O pequeno “conflito dos historiadores”

Temos assistido no espaço público a uma discussão conflituosa sobre uma matéria histórica relativa ao passado colonial dos portugueses que, embora de modo ligeiro e abreviado, faz lembrar o “conflito dos historiadores” (o Historikerstreit, como ficou conhecido), desencadeado na Alemanha, em 1986, pelas teses do historiador Ernst Nolte sobre o nazismo, com uma ampla repercussão na sociedade civil. Só que, por cá, o conflito é não tanto entre os historiadores ou, pelo menos na sua expressão pública, não acontece exclusivamente nos territórios disciplinares da historiografia, mas irradiou largamente para o seu exterior. Às tantas, é mais um conflito entre historiadores e os detentores da chamada “opinião”, com todas as suas ramificações. Não partirei do princípio de que a opinião deve ser desclassificada ante a “autoridade” da ciência histórica, a qual, nesta matéria, como quase sempre, avança num campo de batalha – uma batalha política e ideológica a que a escrita da história jamais se subtrai. Mas, na verdade, é possível reconhecer em muita desta opinião publicada uma concepção da história tão ingénua que faz rir, assim como uma amálgama absurda de alvos a abater (um desses alvos é o “politicamente correcto”, que está a milhas de tudo o que está em jogo neste debate, mas que se tornou uma obsessão dos sumos sacerdotes, correctores da correcção). Essa concepção da história é aquela que não admite que a história é construída por um discurso crítico sobre o passado. Na verdade, quem assim concebe a história acha que a sua concepção reflecte a verdade porque foi como verdade inquestionável que ela lhe foi transmitida, enquanto a dos outros é pura ideologia. Esta concepção da história é aquela que está por trás de uma expressão muito escutada: “o acontecimento X fez história” e “o indivíduo Y fez história”. Assim entendida, a história é sempre uma entidade transcendente, que glorifica, condena, ou absolve, uma espécie de Juízo Final.

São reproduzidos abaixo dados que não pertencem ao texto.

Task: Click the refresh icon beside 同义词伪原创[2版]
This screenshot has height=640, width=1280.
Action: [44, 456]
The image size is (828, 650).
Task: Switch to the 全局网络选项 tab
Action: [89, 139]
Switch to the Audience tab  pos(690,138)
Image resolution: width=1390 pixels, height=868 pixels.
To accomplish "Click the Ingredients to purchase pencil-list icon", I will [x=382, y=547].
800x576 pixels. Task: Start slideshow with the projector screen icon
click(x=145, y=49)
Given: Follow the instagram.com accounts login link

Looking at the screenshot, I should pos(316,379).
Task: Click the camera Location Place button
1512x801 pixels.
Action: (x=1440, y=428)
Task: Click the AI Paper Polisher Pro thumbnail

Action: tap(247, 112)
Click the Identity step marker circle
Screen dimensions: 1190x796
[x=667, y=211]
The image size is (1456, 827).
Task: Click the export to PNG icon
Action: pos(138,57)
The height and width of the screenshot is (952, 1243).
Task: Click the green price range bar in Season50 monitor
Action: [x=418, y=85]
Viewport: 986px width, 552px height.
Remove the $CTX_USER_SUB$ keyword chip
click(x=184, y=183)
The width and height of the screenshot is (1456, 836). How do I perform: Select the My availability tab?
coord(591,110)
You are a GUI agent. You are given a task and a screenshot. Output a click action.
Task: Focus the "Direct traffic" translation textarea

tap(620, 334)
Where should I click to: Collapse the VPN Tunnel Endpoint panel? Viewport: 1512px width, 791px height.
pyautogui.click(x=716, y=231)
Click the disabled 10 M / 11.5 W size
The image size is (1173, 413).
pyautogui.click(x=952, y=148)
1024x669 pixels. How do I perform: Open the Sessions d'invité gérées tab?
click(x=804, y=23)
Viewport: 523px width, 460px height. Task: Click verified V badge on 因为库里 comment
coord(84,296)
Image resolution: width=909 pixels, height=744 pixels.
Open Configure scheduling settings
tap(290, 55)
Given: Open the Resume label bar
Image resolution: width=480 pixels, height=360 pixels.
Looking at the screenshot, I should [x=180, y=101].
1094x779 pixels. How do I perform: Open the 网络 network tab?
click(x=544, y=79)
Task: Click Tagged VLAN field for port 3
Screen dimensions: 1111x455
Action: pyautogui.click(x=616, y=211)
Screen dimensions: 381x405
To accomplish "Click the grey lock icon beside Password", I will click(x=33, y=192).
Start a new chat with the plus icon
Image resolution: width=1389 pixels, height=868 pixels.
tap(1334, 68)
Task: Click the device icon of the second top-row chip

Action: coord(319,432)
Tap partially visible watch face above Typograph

Sobre a matéria propriamente dita que está na base deste recente conflito não pronunciarei palavra por falta de competência mínima. Mas no que diz respeito a um conhecimento meta-histórico (devemos recordar a lição de Kant: a historiografia privada de reflexão meta-histórica é um conhecimentos cego; a reflexão meta-histórica privada de conhecimento histórico é vazia) não assistiríamos hoje a uma discussão deste tipo, nem muito provavelmente teria havido pretexto para ela se não tivesse surgido nas últimas décadas uma “obsessão memorial” (como lhe chamou um historiador chamado Enzo Traverso), uma entrada em cena da memória como ferramenta analítica e modo de representação colectiva do passado. A contaminação da historiografia pela memória (depois de as ciências sociais, nas suas elaborações mais ambiciosas, terem tentado separá-las) tornou-se um modelo e até um imperativo quando, a propósito do nazismo, se começou a falar de um “dever de memória”. E esse modo de representação do passado pela memória, tornado imperativo em relação a um acontecimento extremo que é um “passado que não passa” (e aqui entra em acção um outro conceito que a historiografia adoptou: o conceito de trauma) tornou-se uma categoria muito comum no discurso da história: não é, aliás, por acaso que em Dezembro de 2007 as Cortes espanholas (também elas...) votaram uma lei de reconhecimento e reparação simbólica das vítimas dos crimes perpetrados pela ditadura franquista que se chamou “lei de memória histórica”. Em tempos mais recuados, seria um nome paradoxal ou sem sentido, formado por dois conceitos que eram considerados antitéticos. Actualmente, não há nenhuma força capaz de o anular.